ミル・ヴァレーはアメリカ西海岸、カリフォルニア州にある
小さな町。そこに住む先生と小学生13人によって録音された
のが今日ご紹介したアルバムである。まずは簡単にご説明を。
リタ・エイブラムズという若い女性がヒッピーとしてこの町に
やって来るところから話が始まる。実はこのリタさんは、
クリーヴランドで教師をする傍らガールズバンドでの成功を
目指して音楽活動を続けていたが夢破れ、ミル・ヴァレーに
渡り着いてこの町で再び教師の職に就いた、という経歴を持つ。
自然豊かで平和なこの町の素晴らしさを歌にしようと思い立ち、
自らの作詞作曲によって出来上がったのが「ミル・ヴァレー」。
この曲が、「ラヴィン・スプーンフル」などのプロデューサー
として有名なエリック・ジェイコブセンの知るところとなり、
リタ先生と教え子たちの歌唱で何と大手リプリースからリリース
されるという話に至った。そして1970年、子供達が3年生の時に
シングル盤「ミル・ヴァレー」が発売されると、これがたちまち
ビルボード総合シングルチャート90位、イージーリスニングの
チャートでは13位というスマッシュヒットを記録したのである。
このアメリカ・カナダでのヒットを受けて、その後何枚かの
シングルリリースを経て、ついに1972年にアルバムが制作された。
10曲中8曲はリタ先生作詞作曲のオリジナル。
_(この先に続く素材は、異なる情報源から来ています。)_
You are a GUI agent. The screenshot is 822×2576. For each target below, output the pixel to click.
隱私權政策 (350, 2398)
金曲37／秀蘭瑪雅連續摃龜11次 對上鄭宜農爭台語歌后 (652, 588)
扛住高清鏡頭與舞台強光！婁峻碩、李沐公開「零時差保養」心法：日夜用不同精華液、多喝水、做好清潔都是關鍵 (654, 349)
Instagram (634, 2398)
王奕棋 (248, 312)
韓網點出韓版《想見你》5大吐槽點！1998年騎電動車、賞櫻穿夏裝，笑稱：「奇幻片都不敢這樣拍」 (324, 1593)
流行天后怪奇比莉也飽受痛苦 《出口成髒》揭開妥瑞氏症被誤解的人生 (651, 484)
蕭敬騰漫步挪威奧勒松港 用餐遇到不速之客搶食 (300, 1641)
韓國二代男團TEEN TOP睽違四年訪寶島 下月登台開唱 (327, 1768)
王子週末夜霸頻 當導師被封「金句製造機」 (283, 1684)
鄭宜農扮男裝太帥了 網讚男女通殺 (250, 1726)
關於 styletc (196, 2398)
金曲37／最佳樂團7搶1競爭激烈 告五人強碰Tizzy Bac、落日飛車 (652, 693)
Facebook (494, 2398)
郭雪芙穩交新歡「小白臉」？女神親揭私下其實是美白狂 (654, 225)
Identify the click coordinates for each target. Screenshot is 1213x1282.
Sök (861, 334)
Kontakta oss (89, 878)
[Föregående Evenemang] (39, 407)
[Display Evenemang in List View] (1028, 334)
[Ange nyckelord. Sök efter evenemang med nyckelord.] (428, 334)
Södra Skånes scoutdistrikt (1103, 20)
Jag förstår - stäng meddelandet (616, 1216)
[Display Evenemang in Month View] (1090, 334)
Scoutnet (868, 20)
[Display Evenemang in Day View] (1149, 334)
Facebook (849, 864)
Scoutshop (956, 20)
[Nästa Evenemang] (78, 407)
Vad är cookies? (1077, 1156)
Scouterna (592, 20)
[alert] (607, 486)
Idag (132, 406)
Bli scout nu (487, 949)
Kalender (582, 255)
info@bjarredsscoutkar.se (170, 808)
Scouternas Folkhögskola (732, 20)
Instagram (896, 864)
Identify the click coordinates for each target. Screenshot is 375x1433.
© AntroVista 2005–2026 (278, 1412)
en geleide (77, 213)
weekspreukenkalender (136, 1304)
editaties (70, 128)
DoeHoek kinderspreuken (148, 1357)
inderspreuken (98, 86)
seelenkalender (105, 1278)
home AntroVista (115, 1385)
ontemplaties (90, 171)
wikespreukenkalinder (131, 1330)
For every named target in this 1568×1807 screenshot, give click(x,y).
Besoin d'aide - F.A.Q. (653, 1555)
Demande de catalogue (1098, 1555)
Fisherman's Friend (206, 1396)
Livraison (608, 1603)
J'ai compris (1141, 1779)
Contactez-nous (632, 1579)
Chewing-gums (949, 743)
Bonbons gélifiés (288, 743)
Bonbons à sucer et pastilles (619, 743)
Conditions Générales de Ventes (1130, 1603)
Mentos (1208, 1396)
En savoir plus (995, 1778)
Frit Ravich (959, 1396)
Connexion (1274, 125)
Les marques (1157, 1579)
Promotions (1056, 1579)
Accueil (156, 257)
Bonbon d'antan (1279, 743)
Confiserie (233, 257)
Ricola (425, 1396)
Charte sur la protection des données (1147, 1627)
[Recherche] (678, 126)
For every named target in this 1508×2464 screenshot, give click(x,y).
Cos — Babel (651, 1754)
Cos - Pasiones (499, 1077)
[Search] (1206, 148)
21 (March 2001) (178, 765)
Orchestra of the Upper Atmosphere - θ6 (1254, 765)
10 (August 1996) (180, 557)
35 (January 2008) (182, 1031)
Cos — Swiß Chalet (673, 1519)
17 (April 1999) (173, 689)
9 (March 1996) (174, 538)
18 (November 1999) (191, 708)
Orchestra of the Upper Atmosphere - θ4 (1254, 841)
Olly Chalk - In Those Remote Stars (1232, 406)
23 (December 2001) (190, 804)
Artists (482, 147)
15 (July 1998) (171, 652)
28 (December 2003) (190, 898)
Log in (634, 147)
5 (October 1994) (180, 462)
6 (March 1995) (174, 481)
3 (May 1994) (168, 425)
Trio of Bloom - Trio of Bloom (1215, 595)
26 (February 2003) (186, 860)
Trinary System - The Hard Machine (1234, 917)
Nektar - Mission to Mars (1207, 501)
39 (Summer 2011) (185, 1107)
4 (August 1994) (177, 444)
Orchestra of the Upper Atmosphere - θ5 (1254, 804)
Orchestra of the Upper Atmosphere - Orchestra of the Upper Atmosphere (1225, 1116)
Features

そもそも音楽の道を
志していただけあって、まずその作品群のクオリティが実に高い。
カーペンターズのカレンを思わせる魅力的なリタ先生のボーカルと、
まことに愛らしくあたたかい子供達の歌声が、本当に心地良い
音楽世界を作り上げている良質のチルドレンポップスであり、
まさに絶妙のソフトロックとして一聴に値する名盤だと言える。
今回この知る人ぞ知るアルバムが、ボーナストラックを含めて
計13曲という内容で紙ジャケ復刻と相成ったのでお聴き頂いた。
一曲目は上述のオリジナル曲「ミル・ヴァレー」、続いては
名カバー「ユー・アー・マイ・サンシャイン」をオンエア。
なお、ファーストシングル発売時は子供達が3年生だったので
「エイブラムズ先生とストロベリー・ポイント小学校3年生」と
いうクレジットであったが、アルバム発表時は4年生に進学して
いたため、それに伴い表記も「~4年生」に改められている。